--- START Document passage ---
So yes there is duplicated code for now, but ProcessWindows.cpp and ThreadWindows.cpp should go away in the near future once lldb-server takes over so the temporary code duplication is just to keep things working until lldb-server takes over.

Hui added inline comments.Jun 14 2019, 2:49 PM
source/Plugins/Process/Windows/Common/NativeRegisterContextWindows.h
31 ↗(On Diff #204154)

No, it doesn't override anything. It has different signature from the pure virtual method with the same name.

NativeRegisterContext::virtual Status ReadAllRegisterValues(lldb::DataBufferSP &data_sp) = 0;

It would be better to change the name to be ReadAllRegisterValuesWithSize or something else.

labath added inline comments.Jun 17 2019, 6:34 AM
source/Plugins/Process/Windows/Common/NativeProcessWindows.cpp
315 ↗(On Diff #204154)

This doesn't look right. You're completely ignoring the file_name argument. The idea of this function is to return the load (base) address of the module specified by that argument. Here I guess you're always returning the load address of the main module.

529–530 ↗(On Diff #204154)

I meant doing this *before* the factory returns, but *after* you perform the actual OS attach syscall is completed.
--- END Document passage ---
--- START Collected data ---
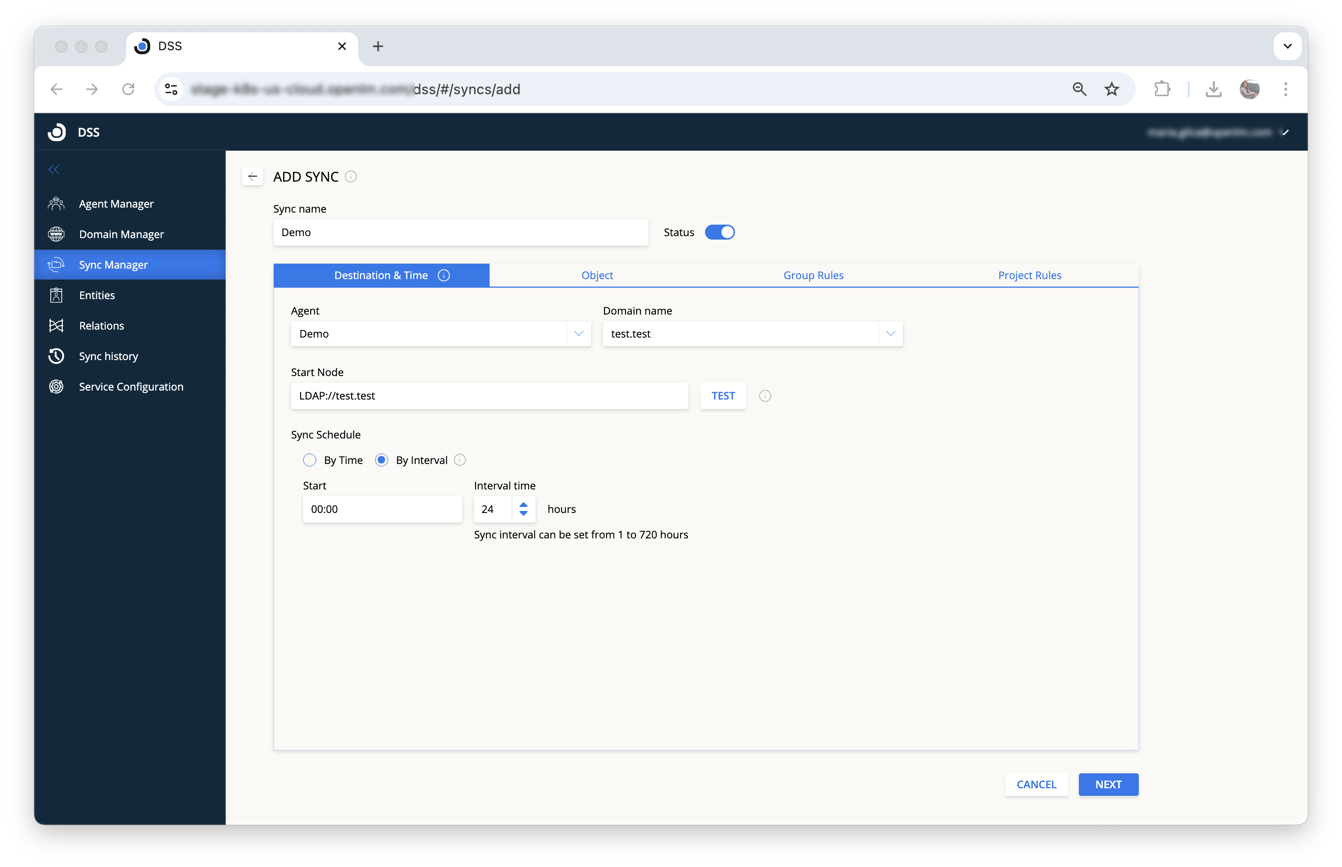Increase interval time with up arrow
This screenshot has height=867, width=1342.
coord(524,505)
--- END Collected data ---
Work to complete ::
a – In the code review thread above, which two source files are expected to go away once lldb-server takes over?
b – Decide whether each statement agrees with the code review thread. Answer yes or no and quote the words of the thread that settle it.
(i) The method commented on in NativeRegisterContextWindows.h overrides the pure virtual method of the same name.
(ii) The function commented on in NativeProcessWindows.cpp ignores its file_name argument.
(iii) labath's inline comments are dated Jun 14 2019.
c – Continue the code review thread from its last sentence.

In response ::
a – ProcessWindows.cpp and ThreadWindows.cpp.

b –
(i) No: "No, it doesn't override anything."
(ii) Yes: "You're completely ignoring the file_name argument."
(iii) No: "labath added inline comments.Jun 17 2019, 6:34 AM"

c –
Combining this with the constructor suggestion below, I'd imagine doing something like

Error E = Error::success();
auto process_up = std::make_unique<NativeProcessWindows>(pid, -1, native_delegate, E);
if (E)
  return E;
return std::move(process_up);

Then in the process constructor, you'd do:

ErrorAsOutParameter EOut(E);
auto delegate_sp = std::make_shared<NativeDebugDelegate>(*this);
ProcessAttachInfo attach_info;
attach_info.SetPID(pid); // TODO: This is dumb, we are already passing the pid separately
E = AttachProcess(pid, attach_info, delegate).ToError();
if (E)
  return;
SetID(GetDebuggedProcessId());
ProcessInstanceInfo info;
if (!Host::GetProcessInfo(pid, info)) {
  E = createStringError(inconvertibleErrorCode(), "Cannot get process information")
  return;
}
m_arch = info.GetArchitecture();

Among other things, I'm trying to cut down on the number of layers one has to go through in order to launch/attach. This file already has a number of functions called "attach", D63166 has a bunch more, and then there even more in DebuggerThread. By the time one gets to the bottom of the stack and figures out what's actually happening, he's forgotten what was he actually trying to achieve.

source/Plugins/Process/Windows/Common/NativeProcessWindows.h
31 ↗(On Diff #204154)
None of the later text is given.